Election News
Two new candidates have officially entered the race:
Dr. Smith and his running mate Marcia Brady have dug up a scandelous video that exposes the sordid and decandent lives of some of the candidates. The images are shocking! You can check it out at this link, but I warn you - this video is not for the faint of heart!
Inexplicably, Dr. Monkerstein's campaign manager Samurai Frog has retired to Mars. I think it's a trick - There is no way that Samurai Frog would ever knowingly go to a planet without women on it unless he wasn't being put up to it.
15 Comments:
This is a crowded field. Evil Spock hopes you tear each other apart so that things are clear in 2012.
Evil Spock refers to himself in the third person which is the mark of true super-villiany!
Perhaps we need to join forces against him.
The Frog knows something we don't. Perhaps Mars is a hot bed of gorgeous nymphomaniacs and he's keeping that info to himself!
Maybe Mars is the Iceland of the solar system.
Mars is a mellow place, it's true. But it also needs women, and that's where my scientific and business skills will come in handy. What concern is your petty race to me when I have matters of saving a planet on my mind!

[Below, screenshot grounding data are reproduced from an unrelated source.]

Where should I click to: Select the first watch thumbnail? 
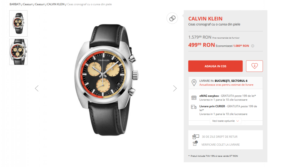tap(18, 23)
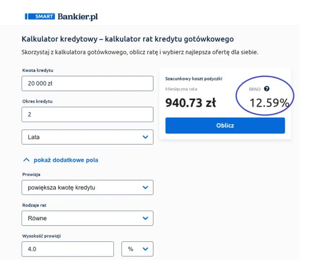The height and width of the screenshot is (271, 311).
Task: Click the 940.73 zł monthly rate value
Action: (190, 102)
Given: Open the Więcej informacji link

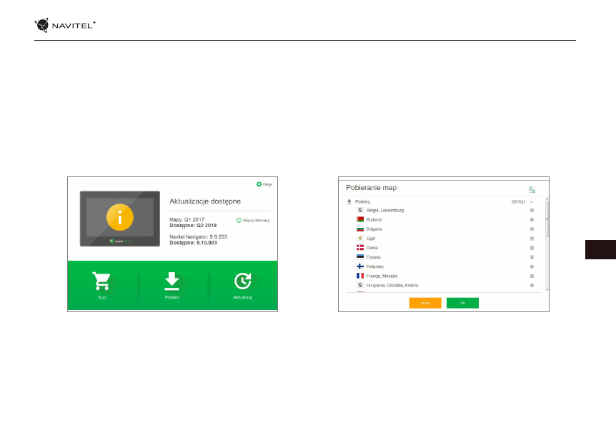Looking at the screenshot, I should tap(252, 220).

Dr. Smith, tell Marcia I said: "Hey. How YOU doin'?"
I haven't been able to pick a candidate to back so far. And it has me feeling indecisive and a little sad. Maybe a giant piece of rubble with a pipe in it would be something I could get behind. It is alot cooler than the other candidates in a deconstructive kinda way.
I'm with Jess on this one. Its iSplotchy all the way for me.
hey can someone bring those two little rovers home
What about when Santa Claus conquered the Martians? What was up with that?
Now, I'm truly conflicted about who I want to vote for and am even more behind the idea of consensus governing.
There just might be another new candidate by the end of the week...
Evil Spock: So your plan is to just hope for the best, without any kind of plan? You must be a Republican!
Dr. Smith: I would not worry about Evil Spock, at least not yet. He is so busy tripping over his own feet in the employ of Monkerstein that it would be a shame to halt his self-made spiral to his own demise. and I am sure that Mars might well be a hot bed of nymphomaniacs, but they are all Martian nymphomaniacs. Have you seen what a Martian woman looks like? *shudder* No wonder they have come here to steal our women!
GETkristiLOVE: What do you mean? Do you think that Mars has lots of renewable energy, good government, and eats a lot of fish?
SamuraiFrog: Mars is red. I think that means that it's probably full of commies!
Jess Wundrun: The iSplotchy is certainly a solid candidate, I'll say that!
FranIAm: Hmm... This new candidate is causing quite a stir!
Distributorcap: That would seem to be a question for Samurai Frog at this point.
Jon the Intergalactic Gladiator: Yeah! I want to know about that too! If Santa hates Martians, then they must be evil-doers!
Freida Bee: Well, the election is still a long way off. There is plenty of time for even further confusion.
J.D. Yay! Welcome aboard!
For those still undecided, I'll soon lay out the superiority of the iSplotchy in simple terms that even a damned dirty ape (with wicked photoshopping skills, I admit) could understand.
No, no, no -- Santa Claus had to conquer an old regime on Mars. That's the problem with Mars; none of its governments has been very stable so far. And Mars isn't full of commies anymore, now the red means we're the planet of love.
PM Frog
Vice President of the United States of Love
Splotchy: Hmm... big talk from a wad of concrete. Many members of the GOP are almost as smart as you. I'll believe it when I see it...
SamuraiFrog: Uh, red is still color of communist countries and lead painted toys. No wonder Santa is pissed! Pink is the color of the planet of love - or the color of nuclear holocaust, depending on the circumstances.